I hasten to add here that I am not endorsing the traditional curricula simply because they were traditional. My endorsement of the traditional curricula goes deeper. No matter how bright, how eager, and how zealous to serve humanity, law students need both skills, intellectual development, and the cultivation of moral bearings that can come from a well-administered traditional legal education. To be called on at random in order to address issues and postulate about how far a judicial opinion, statute, or regulation can be interpreted is a life-long skill that was too easily and quickly dismissed. To do these things in front of one’s teacher and a class of a hundred, more or less, students was not intended to be a form of humiliation but, rather, a technique to explain and advocate a well, objectively reasoned principle that could serve the common good. Moreover, the fact that a student has already recited once does not mean that the same person won’t be called on again. In their practicing lives, lawyers must always be prepared to learn, think, explain, and serve.

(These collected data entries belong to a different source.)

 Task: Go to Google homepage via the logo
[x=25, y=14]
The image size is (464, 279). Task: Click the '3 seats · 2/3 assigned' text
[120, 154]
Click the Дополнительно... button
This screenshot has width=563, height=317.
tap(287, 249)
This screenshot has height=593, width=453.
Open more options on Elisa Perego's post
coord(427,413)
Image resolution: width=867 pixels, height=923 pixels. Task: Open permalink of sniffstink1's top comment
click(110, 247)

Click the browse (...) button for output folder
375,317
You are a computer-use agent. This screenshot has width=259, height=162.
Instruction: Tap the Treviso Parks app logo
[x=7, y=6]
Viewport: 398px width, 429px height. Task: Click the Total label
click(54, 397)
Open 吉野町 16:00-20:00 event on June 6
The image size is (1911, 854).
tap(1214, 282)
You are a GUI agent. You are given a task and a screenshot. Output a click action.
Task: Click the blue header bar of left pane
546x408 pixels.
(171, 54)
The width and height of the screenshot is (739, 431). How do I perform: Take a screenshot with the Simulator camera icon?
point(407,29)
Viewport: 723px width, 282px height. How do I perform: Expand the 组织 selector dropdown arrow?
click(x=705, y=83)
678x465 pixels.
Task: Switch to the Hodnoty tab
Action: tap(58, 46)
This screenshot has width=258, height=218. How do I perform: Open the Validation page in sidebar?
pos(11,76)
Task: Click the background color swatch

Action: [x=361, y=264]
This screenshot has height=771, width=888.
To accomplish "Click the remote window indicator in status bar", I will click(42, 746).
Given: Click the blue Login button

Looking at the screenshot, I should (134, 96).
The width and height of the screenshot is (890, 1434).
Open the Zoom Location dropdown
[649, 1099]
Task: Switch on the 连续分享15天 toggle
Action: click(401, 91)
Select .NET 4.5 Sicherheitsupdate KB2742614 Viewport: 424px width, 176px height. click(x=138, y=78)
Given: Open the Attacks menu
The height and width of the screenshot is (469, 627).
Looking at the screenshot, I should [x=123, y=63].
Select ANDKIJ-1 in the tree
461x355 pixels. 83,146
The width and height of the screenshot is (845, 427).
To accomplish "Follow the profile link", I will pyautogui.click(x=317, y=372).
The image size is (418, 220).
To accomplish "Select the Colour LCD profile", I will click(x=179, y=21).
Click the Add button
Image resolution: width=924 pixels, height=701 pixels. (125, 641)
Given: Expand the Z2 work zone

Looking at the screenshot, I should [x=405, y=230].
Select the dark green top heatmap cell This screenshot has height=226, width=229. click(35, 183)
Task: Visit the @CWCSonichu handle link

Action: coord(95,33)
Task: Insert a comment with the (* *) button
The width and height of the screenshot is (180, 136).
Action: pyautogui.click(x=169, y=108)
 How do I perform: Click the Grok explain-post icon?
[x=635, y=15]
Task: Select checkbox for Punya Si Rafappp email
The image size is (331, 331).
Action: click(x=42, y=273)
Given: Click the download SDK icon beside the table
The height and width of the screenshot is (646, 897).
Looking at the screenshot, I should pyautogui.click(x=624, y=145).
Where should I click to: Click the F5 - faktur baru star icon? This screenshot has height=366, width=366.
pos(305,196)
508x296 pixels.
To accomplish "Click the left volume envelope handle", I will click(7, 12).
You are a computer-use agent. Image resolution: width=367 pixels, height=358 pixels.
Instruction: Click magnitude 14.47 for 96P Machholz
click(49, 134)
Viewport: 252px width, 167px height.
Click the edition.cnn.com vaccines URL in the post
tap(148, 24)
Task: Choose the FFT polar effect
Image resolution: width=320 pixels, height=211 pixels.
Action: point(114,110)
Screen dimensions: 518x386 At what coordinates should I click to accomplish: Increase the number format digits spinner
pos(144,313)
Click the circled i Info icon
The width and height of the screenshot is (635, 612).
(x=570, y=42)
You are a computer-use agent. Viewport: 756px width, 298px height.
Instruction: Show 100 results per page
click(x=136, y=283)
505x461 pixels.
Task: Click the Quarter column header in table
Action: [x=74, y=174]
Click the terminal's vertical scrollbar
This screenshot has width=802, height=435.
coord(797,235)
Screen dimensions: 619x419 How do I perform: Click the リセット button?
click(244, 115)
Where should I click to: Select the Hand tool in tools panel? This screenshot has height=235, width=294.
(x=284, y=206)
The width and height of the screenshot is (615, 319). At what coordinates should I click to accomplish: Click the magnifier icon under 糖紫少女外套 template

Professor Monopoli says in her article a few words about the development of faculty, too. She opines that there is a need for something beyond the JD degree for a prospective law teacher. While she does not offer much detail in this regard nor does she mandate that all faculty must have a Ph.D., she argues that there is a need for some kind of increased intellectual development. In this context, she suggests the development of “academic research skills like empirical methods.” This or other work in “statistical analysis would add intellectual rigor.” These are particular ways of training legal academics, but I suggest that there are other important, perhaps even vital, formation attributes that she does not mention.
These would include faculty who are well-read in the history and philosophy of law. Why do we have laws for civil society? What should they be promulgated to do? Are they merely a means to control, or are they methods for bringing the indispensable order to the liberty we all desire? Too many lawyers, judges, legislators, administrators, and law faculty argue or suggest that law and morality are separate institutions. With this last proposition I disagree. The law is, first and last, a moral enterprise that helps people, in spite of their differences, to live harmoniously, peacefully, prudently, honestly, charitably, and fraternally. When the law, its making, its administration, and its adjudication do this, the common good is near.
Another challenge for legal education which claims to be Catholic is the pressing need to ask the big question of “what’s it all about?” By not being timid to raise this issue, teachers and students who will enter some aspect of the legal profession will realize that the human person has a destiny other than the secular good-life, nirvana-on-earth which is often the standard offering found in today’s legal academy. If this question is pursued with regularity, such a legal education would be worth offering and pursuing. If it is not, the attraction of going to law school becomes less evident and, therefore, less appealing in the present climate.
A lot more can and needs to be said about these and related matters, but I shall stop here for today.
Alas, the advance of my cancer has necessitated my departure from the post-tertiary education tasks of the work and duties of American and Catholic law school and the accompanying university life, but perhaps there are those who find merit in what I have said and are willing to give it another try. If they do, perchance there will be no need for bailing out their schools.